Get Out There! Celebrate America's Mosaic

The gay pride parade is one of many events that celebrate America's diversity.

ByABC News
June 22, 2007, 6:31 PM

June 22, 2007 — -- At the end of every work week, "All I wanna do is have some fun, and I wanna tell you I am not the only one."

Sheryl Crow's '90s anthem is a classic sentiment shared by us all -- big or small, male or female. It's our right as proud, hardworking people, and lets us be real.

Even the hardly workin' feel the same -- and summertime is the time we head to the street to celebrate. BBQ's, fairs, family reunions and fireworks are all a part of our proud heritage, and as a people we have learned to come together to celebrate victories, holidays, momentous family occasions and, most of all, our differences.

That is part of what makes this land of democracy such a great place. We are a melting pot, a land where people of many and any cultured backgrounds can merge and exist as individuals with their varied cultures and yet be a united community, as free human beings with the same rights … and needs.

One of our most important rights is the freedom to express ourselves ... free to be you and me ... and we are damn proud of it. So proud, in fact, that we have created specific days and parades to celebrate and showcase a smorgasboard of global ethnicities and choices.

There's the Israeli day parade. The Greeks have a day, the Irish always come out in full force to party for St. Patty's Day, the New Yoricans really bring the star power with grand marshals and performers as illustrious as Ricky Martin, Jennifer Lopez and Mark Anthony.

When people get together to celebrate, they often get a little too festive with alcohol and rowdy behavior, resulting in disorderly conduct and arrests. Maybe that part we shouldn't be so proud of.

To celebrate these festivities, we created a platform for people of like thoughts and backgrounds to highlight the positive and to show we are the same but different. A chance to be out loud and proud.

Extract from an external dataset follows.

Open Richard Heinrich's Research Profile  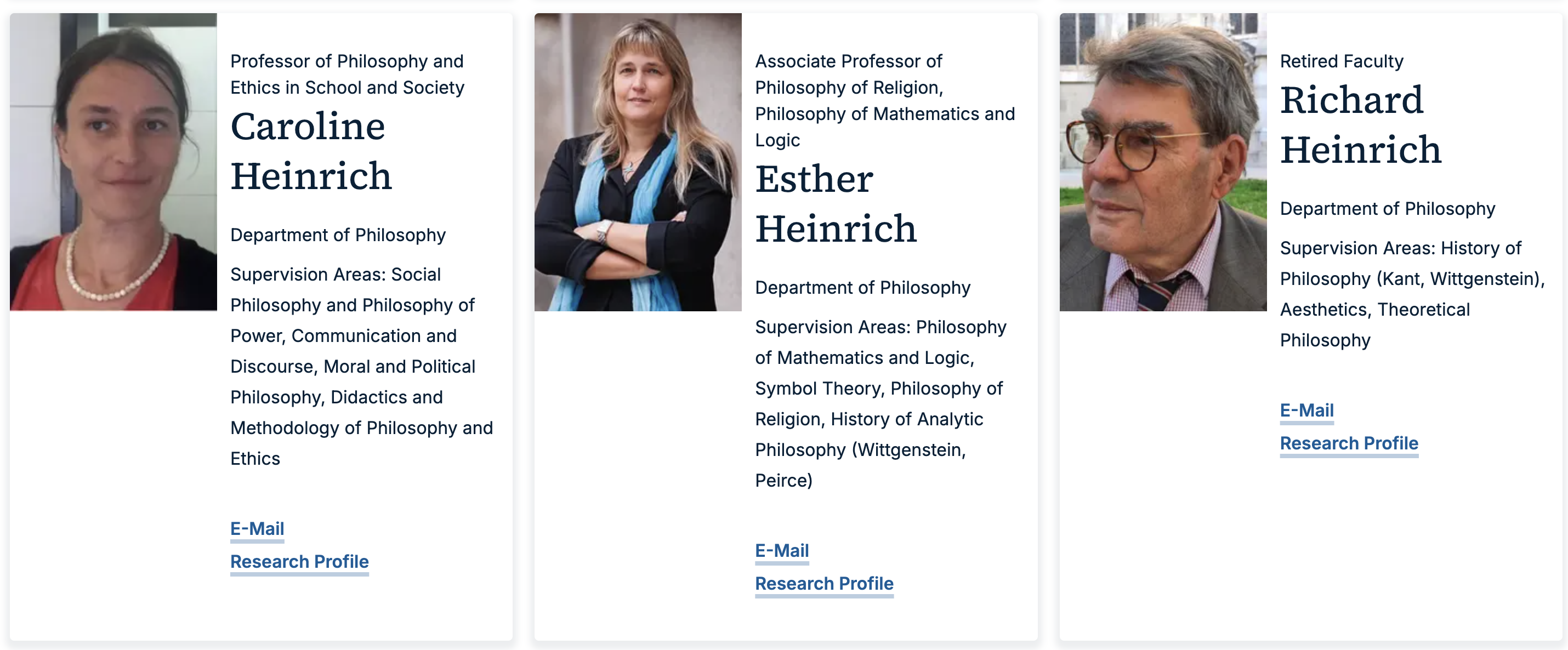[x=1349, y=443]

And nobody does it bigger, bolder and brasher ... then "My Gays," as Kathy Griffin loves to call us from the D-List. With parades of pride and rainbows around the globe, New York City alone has several gay pride parades, celebrating in all the boroughs. But the biggest of them all is right in Manhattan Sunday, June 24, as thousands of ethnically and economically diverse people gather together to show their pride and unity.